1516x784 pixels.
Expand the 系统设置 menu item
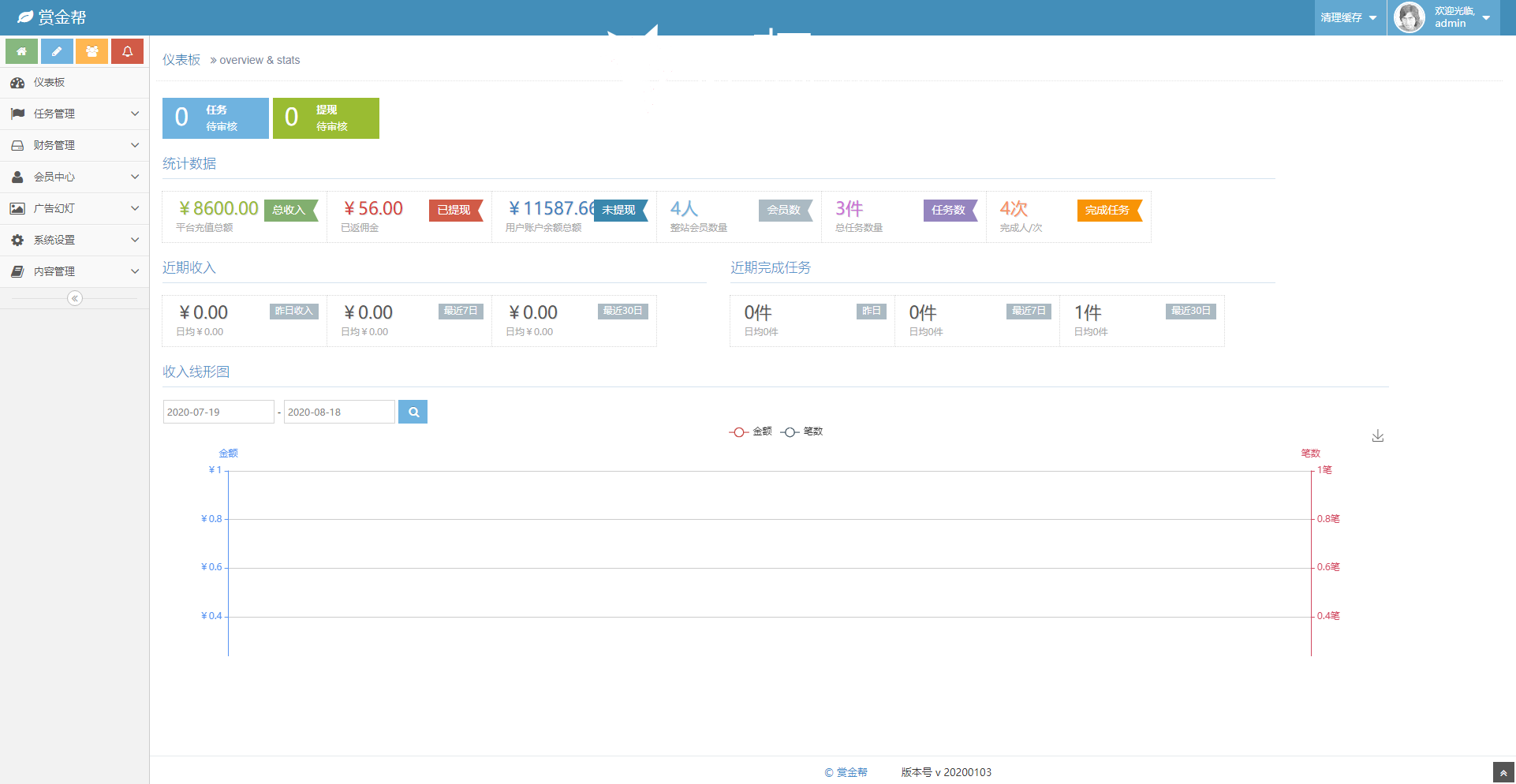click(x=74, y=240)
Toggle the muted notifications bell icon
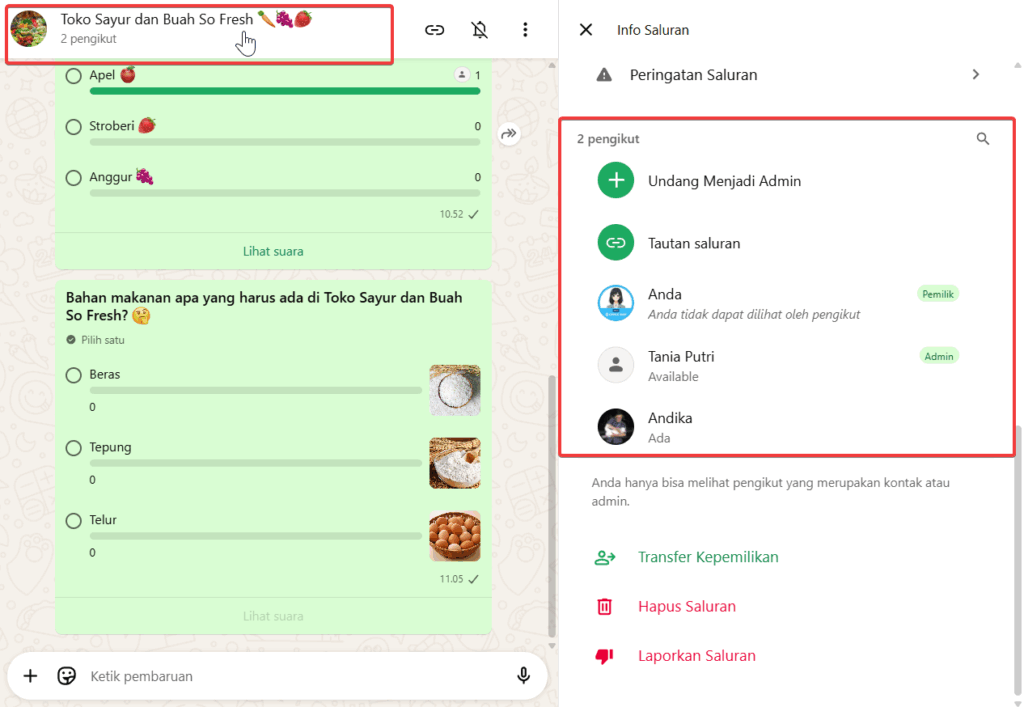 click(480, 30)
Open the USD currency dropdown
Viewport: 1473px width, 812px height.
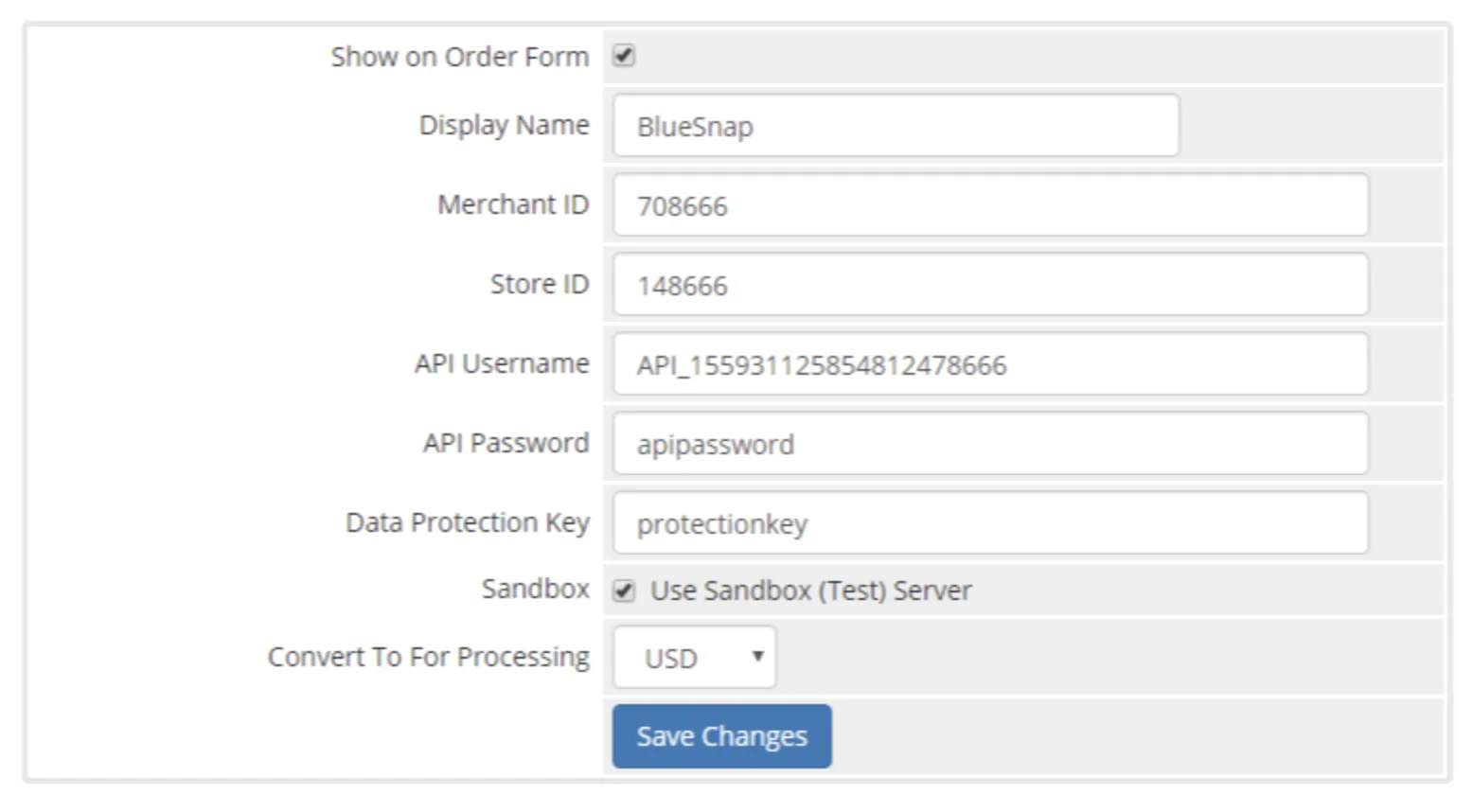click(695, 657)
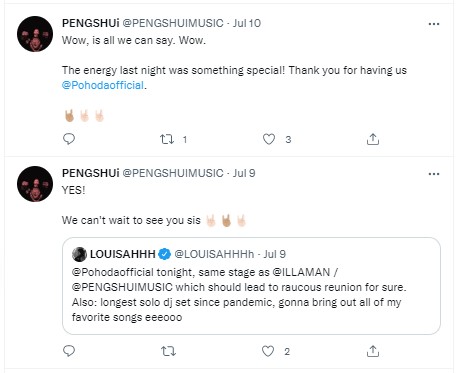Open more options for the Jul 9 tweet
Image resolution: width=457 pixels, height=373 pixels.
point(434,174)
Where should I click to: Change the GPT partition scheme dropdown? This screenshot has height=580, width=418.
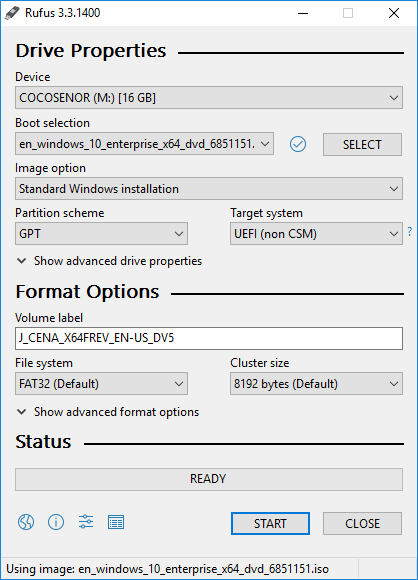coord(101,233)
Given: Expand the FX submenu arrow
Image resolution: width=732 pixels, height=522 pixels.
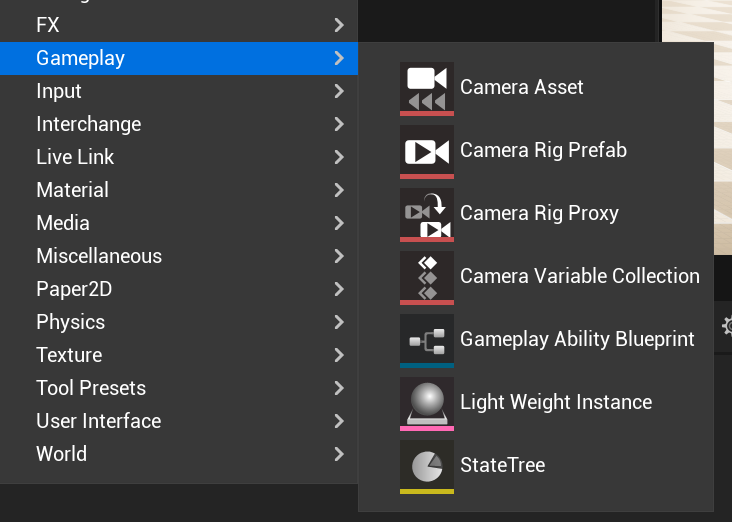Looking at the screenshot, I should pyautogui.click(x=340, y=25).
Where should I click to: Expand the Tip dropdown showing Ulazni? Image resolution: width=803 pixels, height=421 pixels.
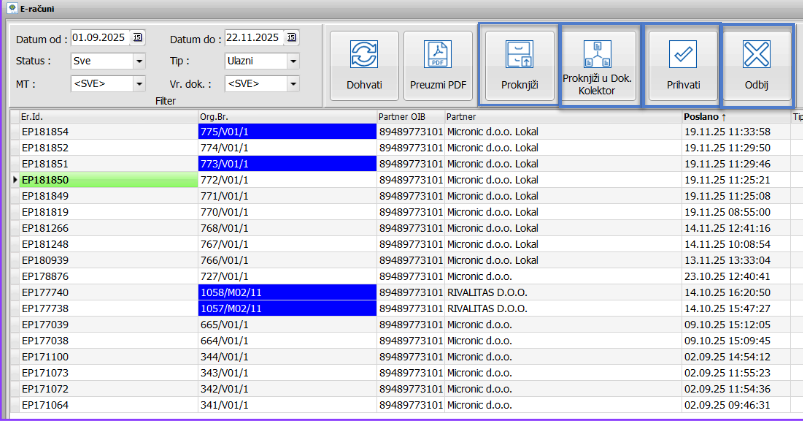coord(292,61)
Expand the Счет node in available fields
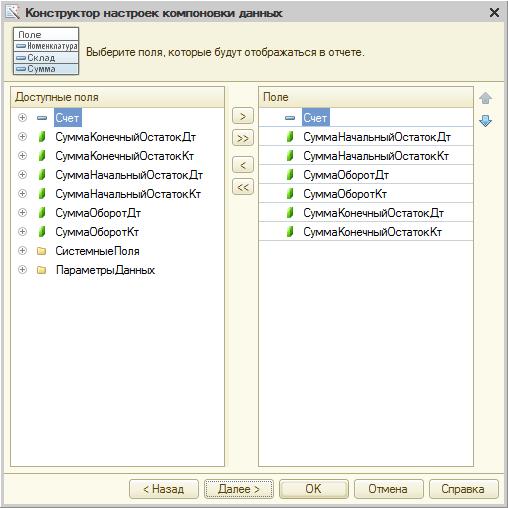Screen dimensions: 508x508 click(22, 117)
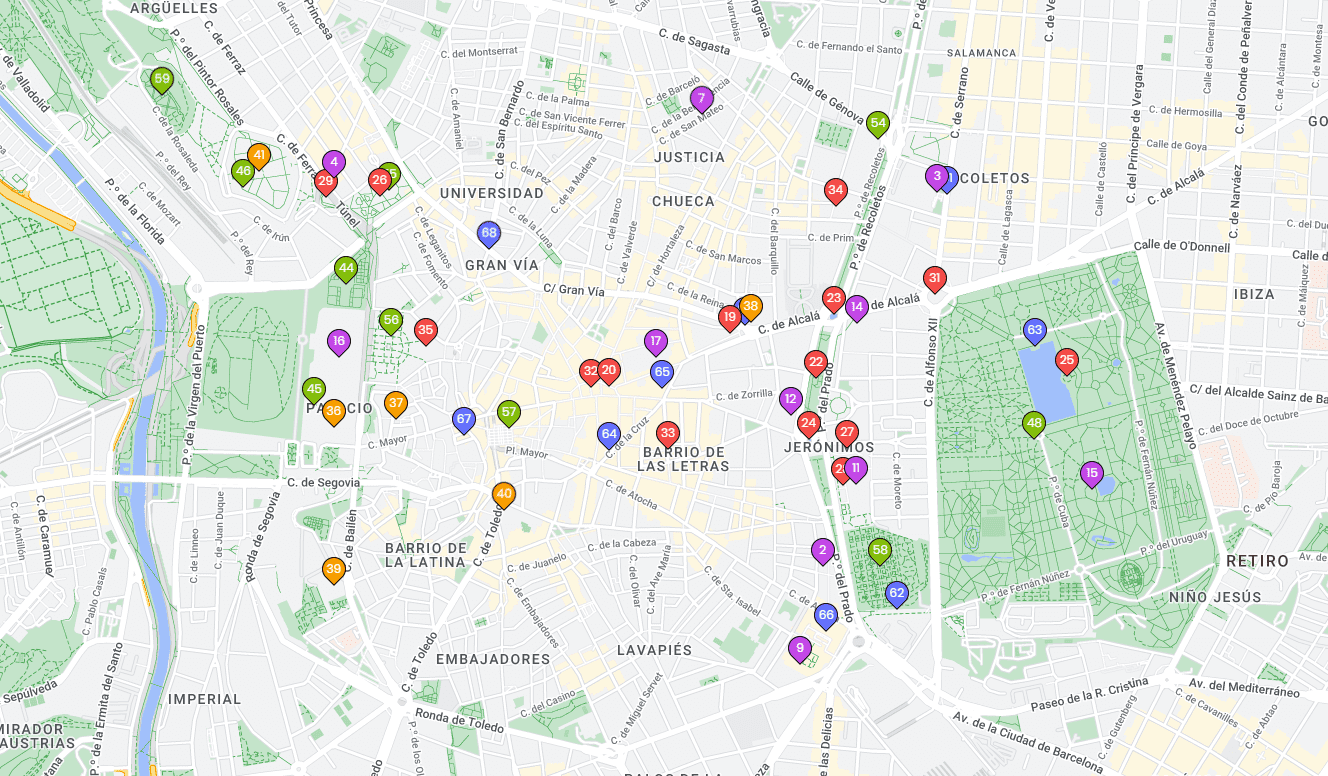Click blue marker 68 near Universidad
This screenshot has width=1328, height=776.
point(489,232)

_TASK PROMPT_
Which lines run from the one that holds "Viewport: 1473px width, 812px height." to the final line of the records above? Return them exactly, and skip the pictures.

_SOLVED PROBLEM_
Viewport: 1473px width, 812px height.
click(695, 657)
Open more options for the Jul 9 tweet
Image resolution: width=457 pixels, height=373 pixels.
point(434,174)
Where should I click to: Change the GPT partition scheme dropdown? This screenshot has height=580, width=418.
coord(101,233)
Given: Expand the FX submenu arrow
Image resolution: width=732 pixels, height=522 pixels.
Looking at the screenshot, I should pyautogui.click(x=340, y=25).
Where should I click to: Expand the Tip dropdown showing Ulazni? Image resolution: width=803 pixels, height=421 pixels.
coord(292,61)
Expand the Счет node in available fields
Screen dimensions: 508x508 click(22, 117)
Click blue marker 68 near Universidad
This screenshot has width=1328, height=776.
point(489,232)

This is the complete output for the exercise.